With the barrel heads made and toasted or charred, the hoops are removed from one end of the barrel, and the director is tapped lightly into place. The rings that will be part of the wooden barrel are then installed on that end, hammering them into place. New rings and bands are pressed into place in commercial operations with a vast, custom-built press.
Compared to all the precision that goes into the making of the barrel, the hoops have more leeway in their cutting and manufacture than anything else. If a ring is 1/8″ too long, it won’t affect the function of the barrel. It will just need to be pounded a bit farther down the barrel.
Nevertheless, commercial cooperies use as much precision in making their new hoops and barrels as anything else to have a consistent appearance. Once the new hoops, rings, and barrels are in place, tacks are driven through them to help keep the barrels behind them from slipping.

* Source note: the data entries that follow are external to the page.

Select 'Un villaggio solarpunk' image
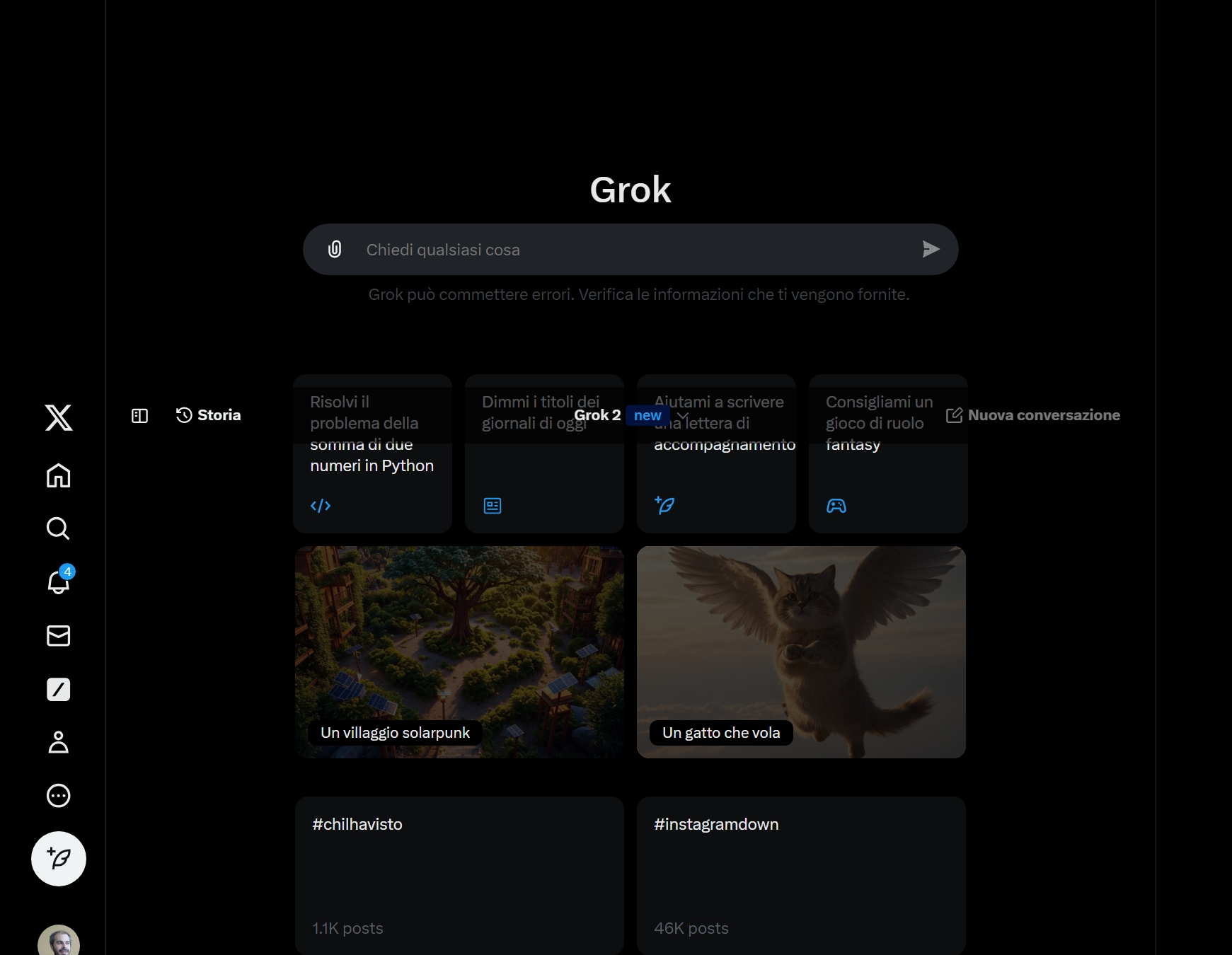Image resolution: width=1232 pixels, height=955 pixels. point(459,652)
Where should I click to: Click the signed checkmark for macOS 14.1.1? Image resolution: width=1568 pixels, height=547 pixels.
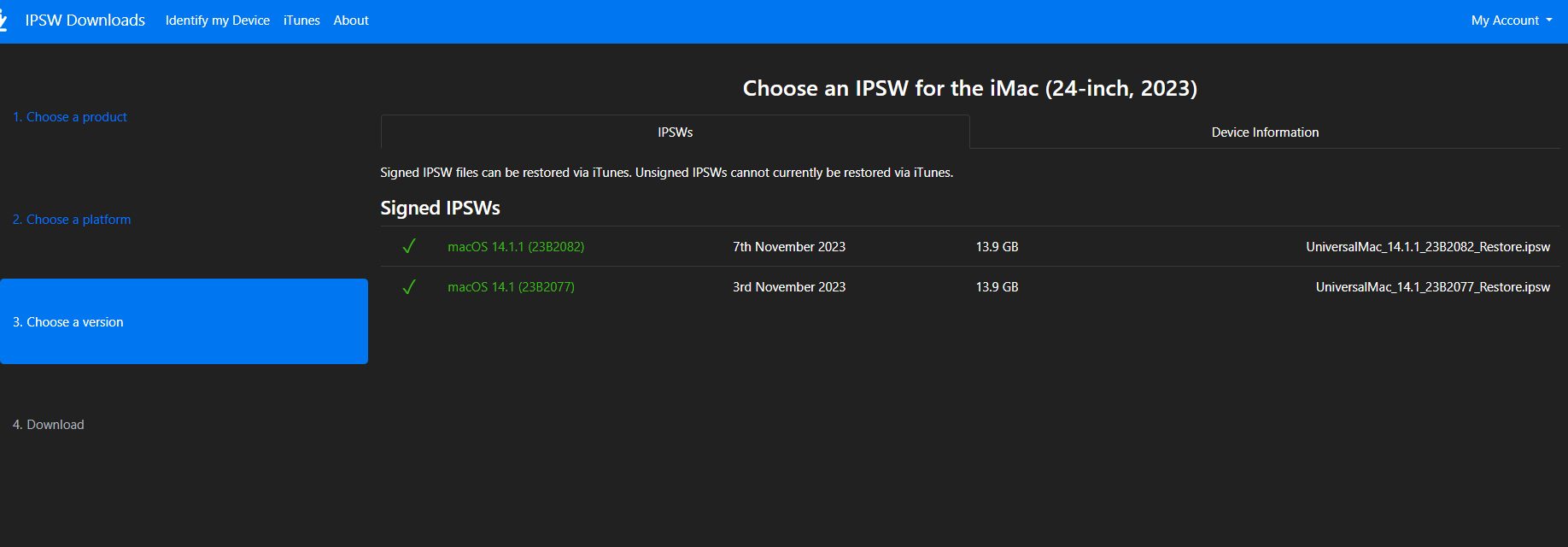[x=409, y=247]
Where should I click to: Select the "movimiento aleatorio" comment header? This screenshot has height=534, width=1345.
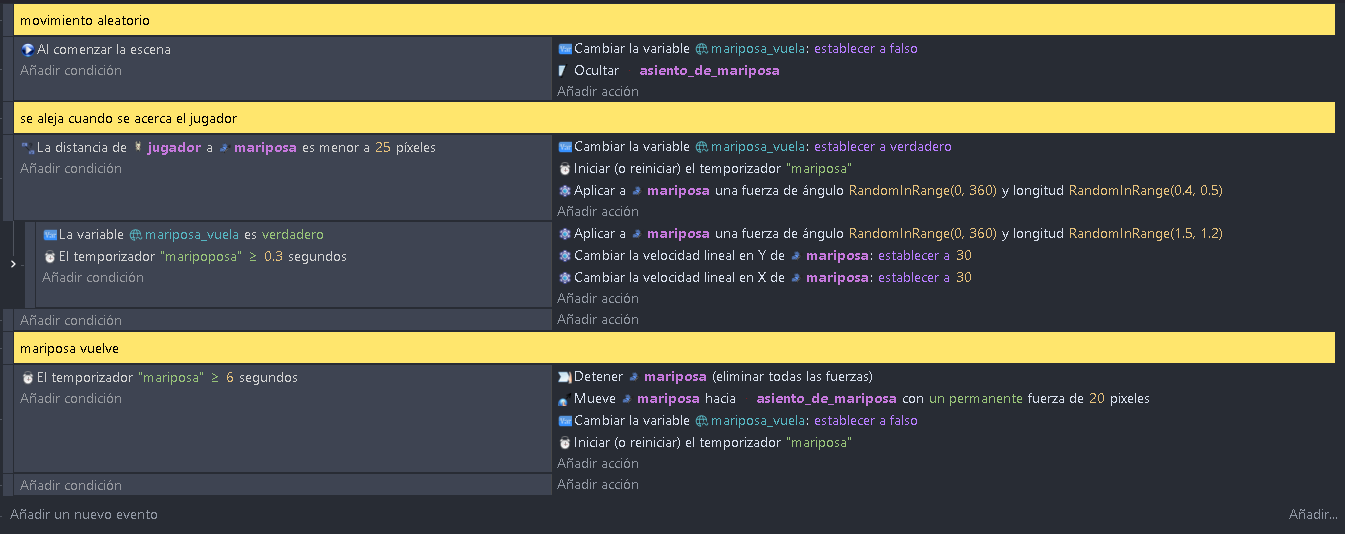coord(675,20)
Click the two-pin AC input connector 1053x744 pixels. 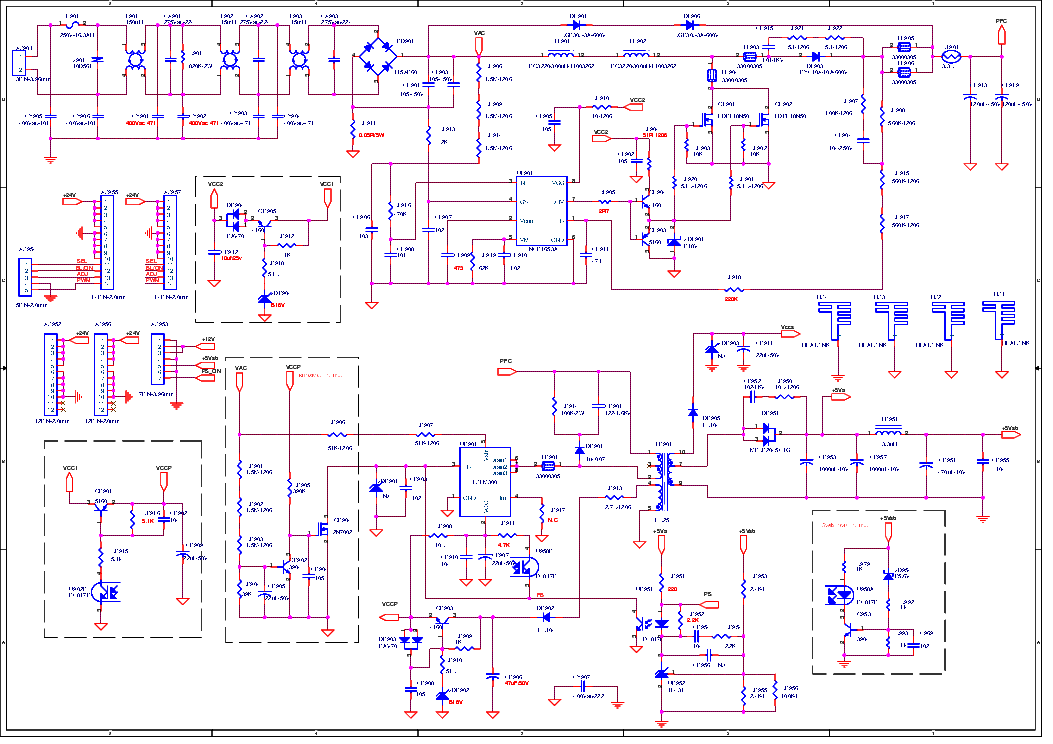19,63
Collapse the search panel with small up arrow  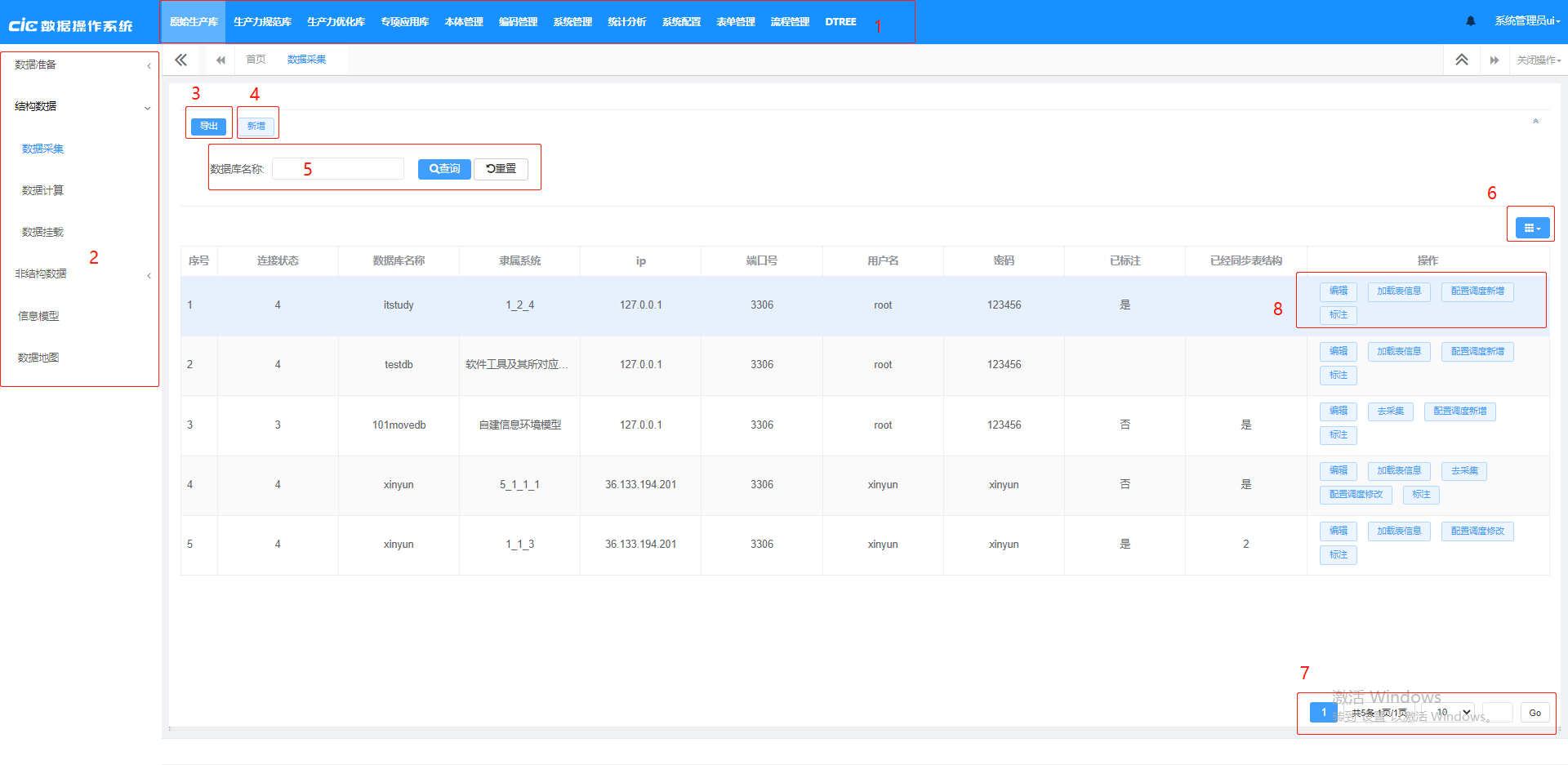point(1535,121)
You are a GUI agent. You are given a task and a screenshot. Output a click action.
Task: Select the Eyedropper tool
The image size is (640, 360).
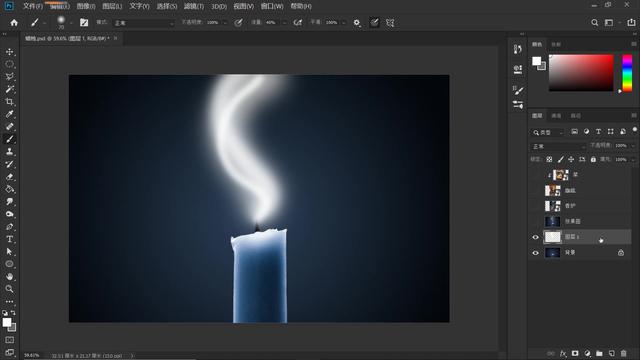9,114
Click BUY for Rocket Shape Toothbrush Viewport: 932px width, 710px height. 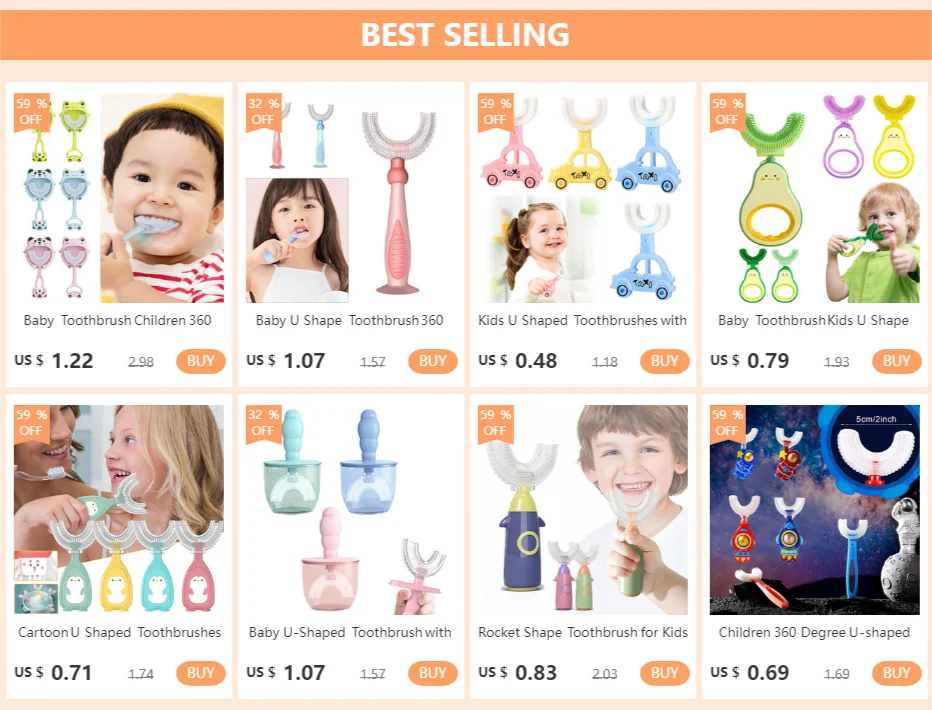coord(665,673)
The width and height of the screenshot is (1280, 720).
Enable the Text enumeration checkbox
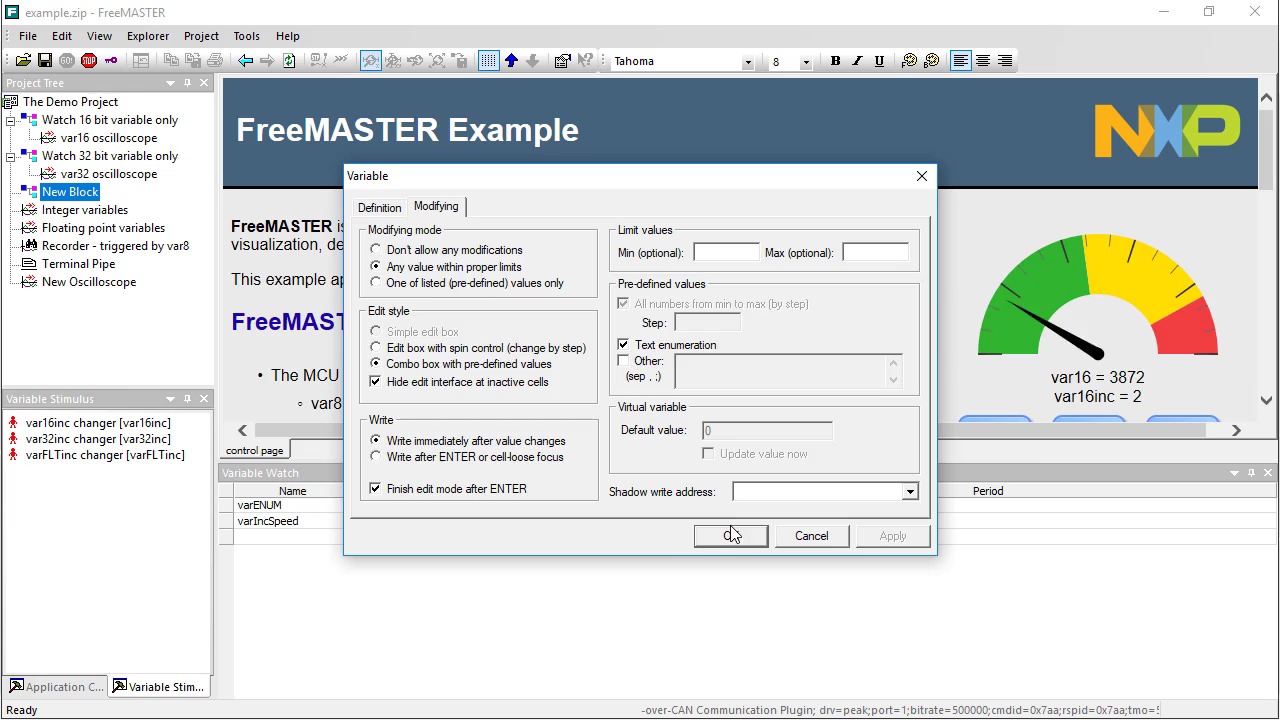point(623,345)
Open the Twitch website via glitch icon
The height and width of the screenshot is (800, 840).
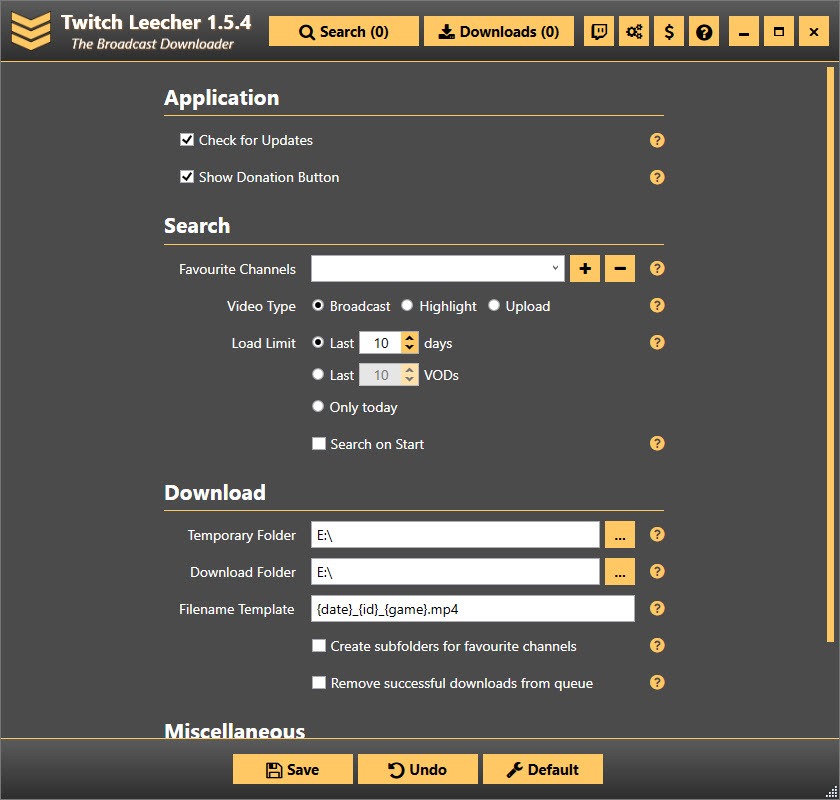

The hoop is a band of steel strapping. The edges must be deburred or slightly rounded to make them safe for handling. Four holes are drilled in the strap, one pair at each end. Then the belt is bent.
This bend can be done by hammering and bending temporary hoops over a round arbor (or round pipe held in the shape of a vice) or by turning with a roller bender. The holes are used for riveting the ends of the hoops together with hammered rivets (not pop rivets).
With the new hoops installed, the oak barrel is ready for the final step in the process. A 1-7/8″ to 2″ bunghole is filled in the side of the French and American oak bottom, barrels, and barrel heads.
This differs from plastic or metal barrels, which typically have a bunghole in the head.
The bung hole is seared into French and American oak barrels and barrel bottom with a hot iron, sealing the end grain in the wood so that the contents won’t soak.
The finished barrel needs to have some water put into it to test it for integrity. If not filled immediately with spirits, some water should be kept inside to prevent the wood from drying out.
If the wood were to dry out, it would shrink, possibly resulting in a leaky barrel. However, if that were to happen, the problem could be solved by filling the barrel with water and allowing the wood to soak up the water and swell.